Notant que le HCR n'avait pas été en mesure de faire beaucoup, il a indiqué « qu'il est également clair que nous n'avons pas la capacité ou les ressources pour faire davantage. Alors, dans cette nouvelle donne, nous avons besoin d'être sûrs que d'autres acteurs s'impliqueront. »

Le Haut Commissaire a indiqué que les agences de développement des Nations Unies, les institutions financières internationales et les organisations régionales devraient toutes travailler « pour assurer que l'impact véritable soit ressenti par ces populations et qu'elles ressentent de manière forte la solidarité internationale. »

La session du Comité exécutif, qui dure cinq jours, examine et approuve les programmes et le budget du HCR, donne des conseils sur des questions de protection et aborde un large éventail d'autres sujets.

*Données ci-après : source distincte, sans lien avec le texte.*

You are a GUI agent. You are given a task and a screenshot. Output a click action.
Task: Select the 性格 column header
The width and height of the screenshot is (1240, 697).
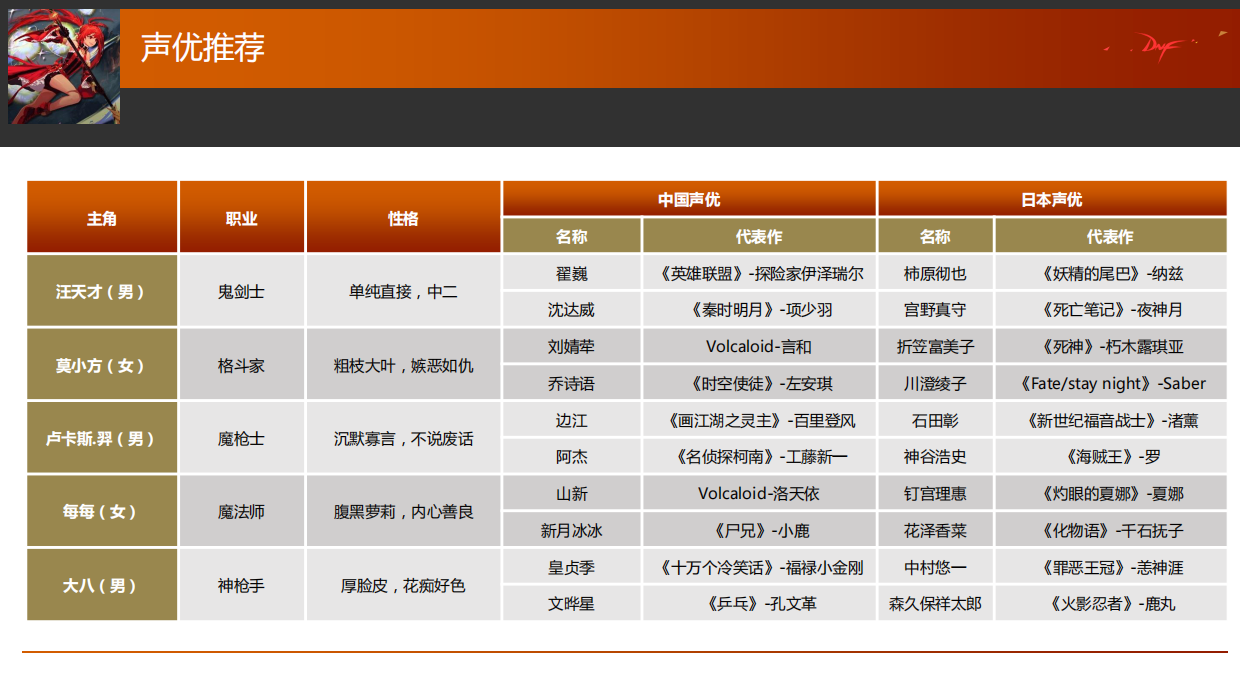click(x=402, y=216)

Parmi les sujets de cette année, le problème de la responsabilité de l'organisation a été abordé. Au cours de ce débat, les Etats-Unis et certains autres pays ont exprimé des réserves sur l'expansion du rôle du HCR concernant le déplacement de populations engendré par des catastrophes naturelles.

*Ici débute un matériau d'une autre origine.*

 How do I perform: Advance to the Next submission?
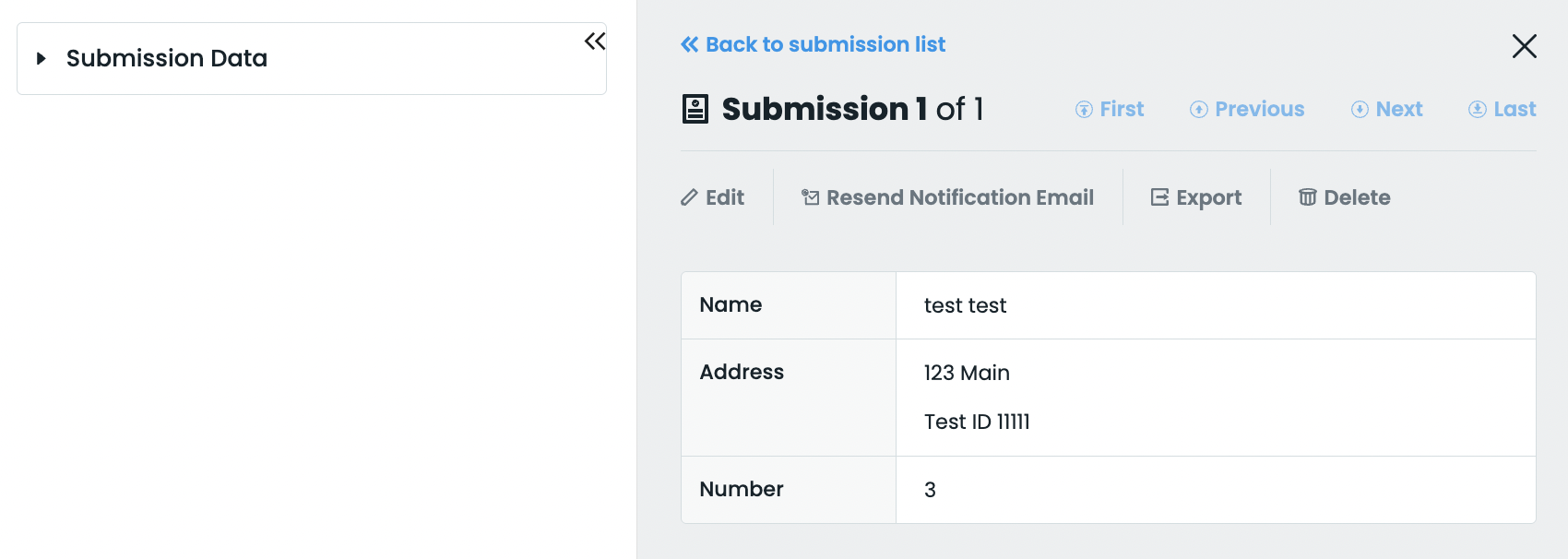click(1387, 109)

Le Haut Commissaire a affirmé que, malgré l'expertise du HCR dans les domaines de l'assistance et de la protection au bénéfice des personnes déracinées, les actions de son agence pour servir d'autres personnes dans le besoin ne porteraient « jamais » atteinte à « l'intégrité » de son mandat principal relatif aux réfugiés et aux apatrides.

Dans le cadre du processus de réforme humanitaire des Nations Unies, le HCR a été appelé de façon croissante à aider des personnes déplacées internes, dans le cadre de partenariats avec ses agences sœurs.

Avant la conclusion, António Guterres a renouvelé son appel aux Etats pour intensifier les adhésions aux différentes conventions relatives à la protection des réfugiés et des apatrides et il a exprimé l'espoir qu'en 2011, « les réfugiés, les apatrides et les déplacés internes bénéficieront d'une meilleure capacité de protection dans la communauté internationale que celle d'aujourd'hui. »

Tout au long de l'année prochaine, le HCR fêtera son 60ème anniversaire, le 50ème anniversaire de la Convention sur la réduction des cas d'apatridie ainsi que le 150ème anniversaire de la naissance de Fridtjof Nansen le premier Haut Commissaire pour les réfugiés.